Top of RECORDS SUPPLIED
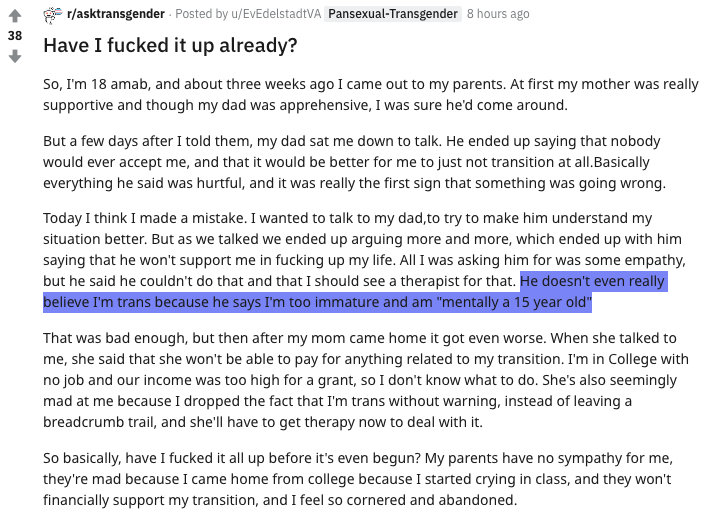Upvote the post with the up arrow

click(15, 16)
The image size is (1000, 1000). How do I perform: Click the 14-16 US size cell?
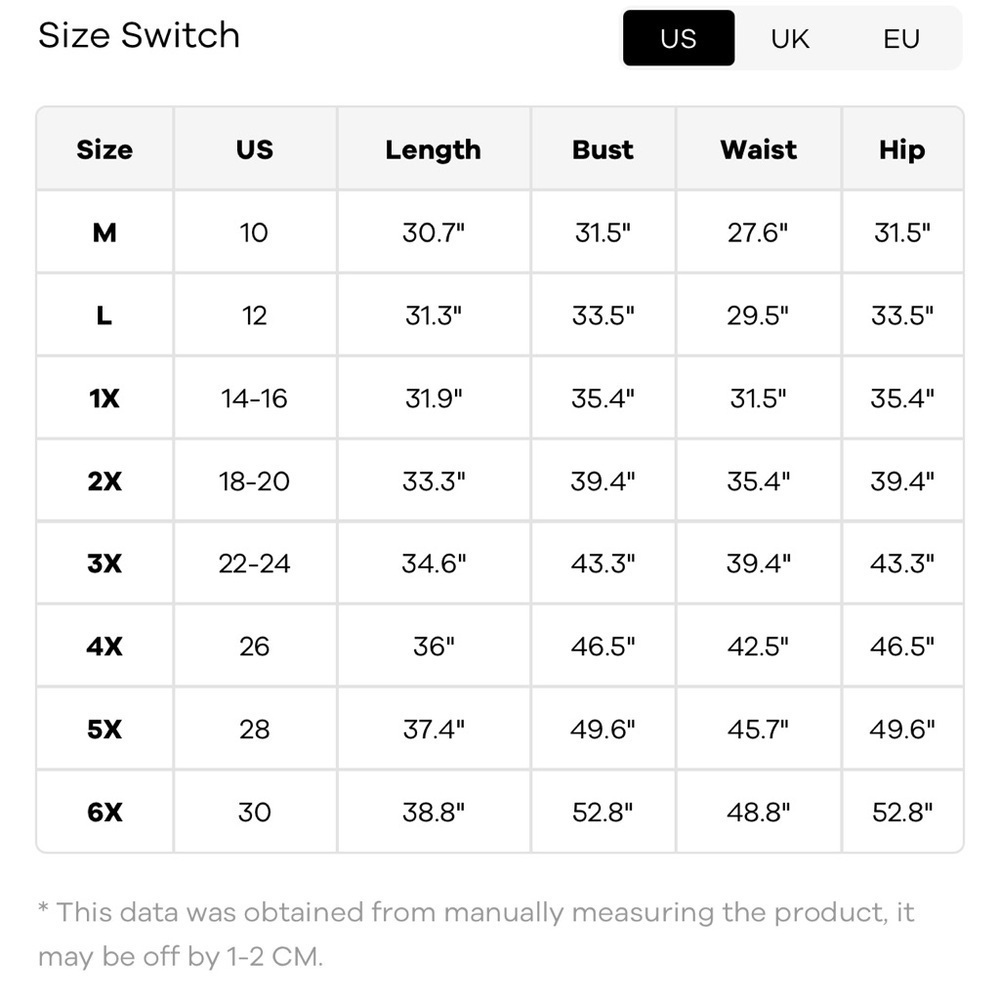[254, 398]
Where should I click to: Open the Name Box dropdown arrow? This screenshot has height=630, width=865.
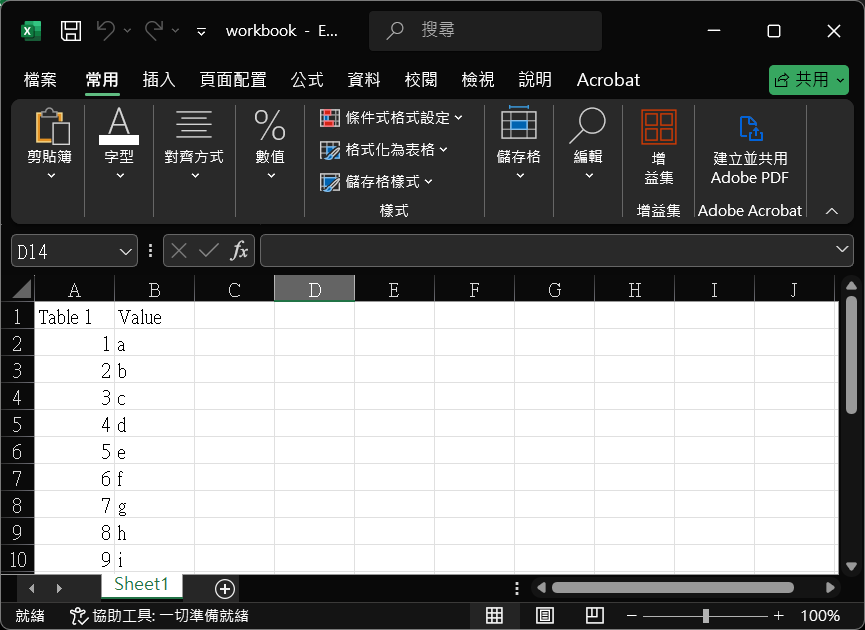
Bottom of RECORDS SUPPLIED
Starting with the line that contains "The image size" and ending with the last line of the data above, transcribe exactly those lines and no others, without pictures.

The image size is (1000, 1000). How do I perform: Click the 14-16 US size cell?
[254, 398]
Where should I click to: Open the Name Box dropdown arrow? This screenshot has height=630, width=865.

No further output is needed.